降水量をはかるには、大掛かりな装置が必要になると考えられがちですが、意外にもコンパクトなサイズの雨量計もあります。雨量計の受水部に降ってきた雨を捕捉し、その量をはかることで降水量を計測することができます。受水器は漏斗のような形状をしており、計測部に水を送ります。
また、寒冷地などでも使える特徴を持った雨量計も存在します。寒さが厳しい土地では、低温により凍ってしまったり、雪が降り積もって雪だるま状態になったりして、計測ができなくなってしまいます。この問題を解消する手段として、受水器などの部分に電熱線や加熱油などを利用して機能させる、ヒーターを持つ特殊な雨量計を使うことによって、凍った雨や雪を溶かし、降水量をはかることができるようになります。
降水量をはかる時に障害となるのは、寒さだけに限りません。受水器の部分に到達した雨が強風で飛ばされてしまうことがあります。これらも受け止められるようにしなければ、正確な降水量をはかることができません。

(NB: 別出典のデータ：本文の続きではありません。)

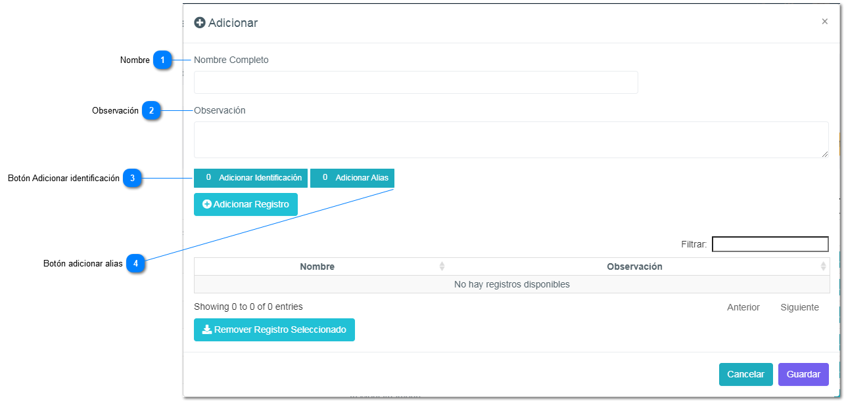Viewport: 846px width, 403px height.
Task: Close the Adicionar dialog with the X
Action: 824,22
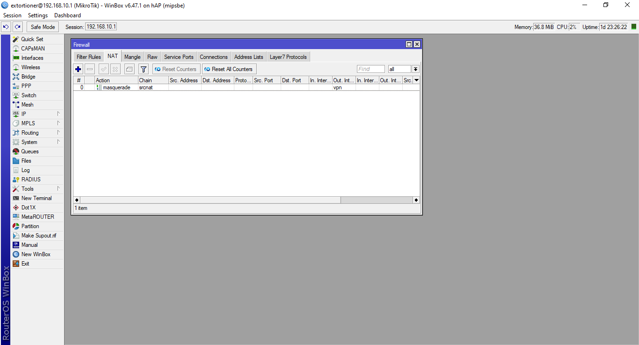Open the Files sidebar entry

click(x=26, y=161)
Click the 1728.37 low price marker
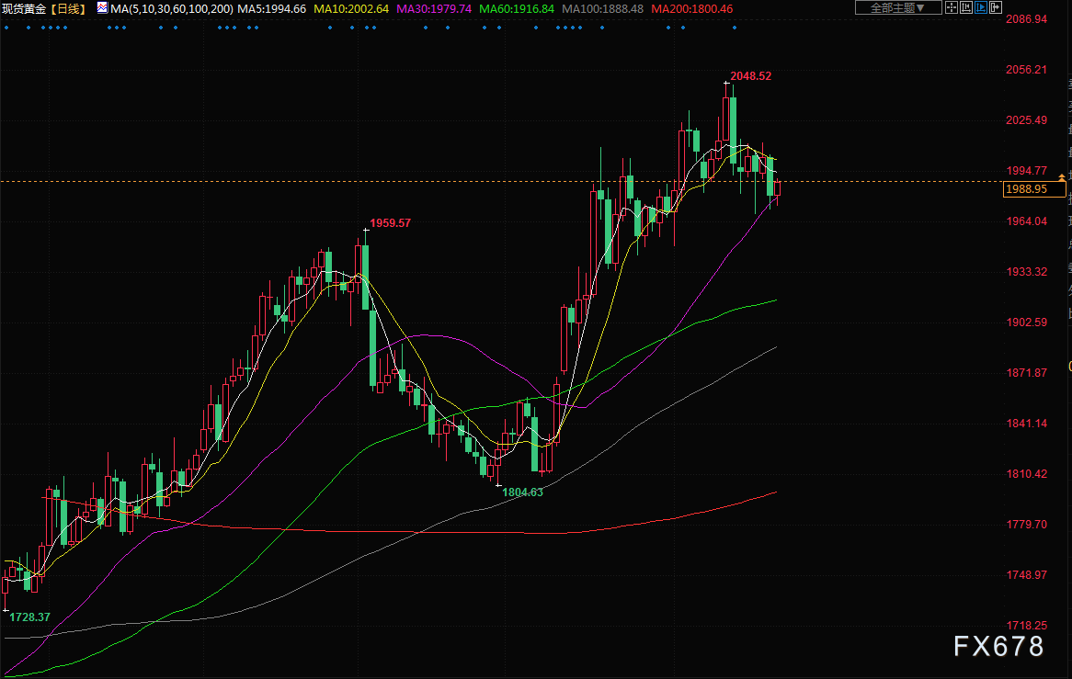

この場合には、受水器の周囲に助炭と呼ばれる防風柵のような装置を取り付けることで対応するようにします。逆に、地面から跳ね返った雨水が受水器に入って実際より多く雨量を計測しないように、雨量計の下に人工芝を敷くこともあります。
雨量計には大きく分けて、貯水型と転倒ます型が存在します。貯水型は貯水ビンに入った雨水をメスシリンダーに移し降水量を量るといった仕組みです。一方の転倒ます型の場合は、転倒ますが機器の内部に設置されており、転倒ますが雨水を受け止めます。このたまった雨水が一定の量になると、重量で転倒ますが傾きます。この傾きが1時間あたりに何回生じたかによって、時間雨量を計測することができます。転倒ます型は、特に人の手を加えずとも自動的に雨量を計測できる手軽さや、正確性に優れるという特徴があります。